### EXERCISE DESCRIPTION
Which lines of the entries below contain the string "using", with matching case? Copy out each of those lines.

* START INFORMATION SUPPLIED *

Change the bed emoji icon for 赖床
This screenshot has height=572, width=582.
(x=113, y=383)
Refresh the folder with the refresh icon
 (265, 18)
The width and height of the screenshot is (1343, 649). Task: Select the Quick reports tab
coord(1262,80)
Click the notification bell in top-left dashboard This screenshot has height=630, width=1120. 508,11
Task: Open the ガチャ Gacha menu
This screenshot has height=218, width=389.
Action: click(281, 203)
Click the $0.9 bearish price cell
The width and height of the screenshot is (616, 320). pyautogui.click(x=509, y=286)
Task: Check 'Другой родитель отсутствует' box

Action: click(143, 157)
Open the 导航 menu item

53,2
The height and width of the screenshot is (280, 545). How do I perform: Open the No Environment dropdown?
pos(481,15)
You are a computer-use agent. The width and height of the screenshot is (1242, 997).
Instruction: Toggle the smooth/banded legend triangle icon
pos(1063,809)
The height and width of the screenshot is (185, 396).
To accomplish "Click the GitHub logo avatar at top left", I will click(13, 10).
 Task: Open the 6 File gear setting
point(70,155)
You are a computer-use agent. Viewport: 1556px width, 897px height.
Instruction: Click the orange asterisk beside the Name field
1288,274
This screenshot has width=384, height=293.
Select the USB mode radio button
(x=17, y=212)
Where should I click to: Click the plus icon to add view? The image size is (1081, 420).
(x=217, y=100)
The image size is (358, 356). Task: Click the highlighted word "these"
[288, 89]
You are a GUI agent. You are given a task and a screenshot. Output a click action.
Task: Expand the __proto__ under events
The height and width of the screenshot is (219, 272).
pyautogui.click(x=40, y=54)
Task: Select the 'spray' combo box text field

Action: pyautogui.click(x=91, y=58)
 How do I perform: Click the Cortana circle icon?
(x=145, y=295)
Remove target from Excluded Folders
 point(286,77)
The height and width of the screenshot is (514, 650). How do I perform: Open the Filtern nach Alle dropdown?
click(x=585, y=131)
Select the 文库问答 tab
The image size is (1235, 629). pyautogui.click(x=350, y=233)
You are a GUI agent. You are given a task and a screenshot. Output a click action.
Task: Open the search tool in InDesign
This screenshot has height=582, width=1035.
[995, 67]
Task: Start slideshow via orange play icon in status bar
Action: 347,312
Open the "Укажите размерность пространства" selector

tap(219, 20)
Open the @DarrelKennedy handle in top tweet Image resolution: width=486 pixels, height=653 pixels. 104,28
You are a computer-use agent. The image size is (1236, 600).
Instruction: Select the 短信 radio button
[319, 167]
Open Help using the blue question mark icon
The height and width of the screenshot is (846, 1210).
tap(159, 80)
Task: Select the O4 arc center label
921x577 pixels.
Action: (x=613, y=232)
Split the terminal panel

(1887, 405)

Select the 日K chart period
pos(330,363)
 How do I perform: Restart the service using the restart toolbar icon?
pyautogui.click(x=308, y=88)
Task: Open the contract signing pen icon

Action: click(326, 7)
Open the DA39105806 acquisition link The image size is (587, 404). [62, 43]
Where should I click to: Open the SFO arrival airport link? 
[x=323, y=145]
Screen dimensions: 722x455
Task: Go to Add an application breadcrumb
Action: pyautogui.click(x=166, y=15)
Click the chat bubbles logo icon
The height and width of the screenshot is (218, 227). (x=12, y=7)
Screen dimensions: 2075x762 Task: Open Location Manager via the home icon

* END INFORMATION SUPPLIED *

### EXPECTED OUTPUT
Open Help using the blue question mark icon
 How do I perform: Restart the service using the restart toolbar icon?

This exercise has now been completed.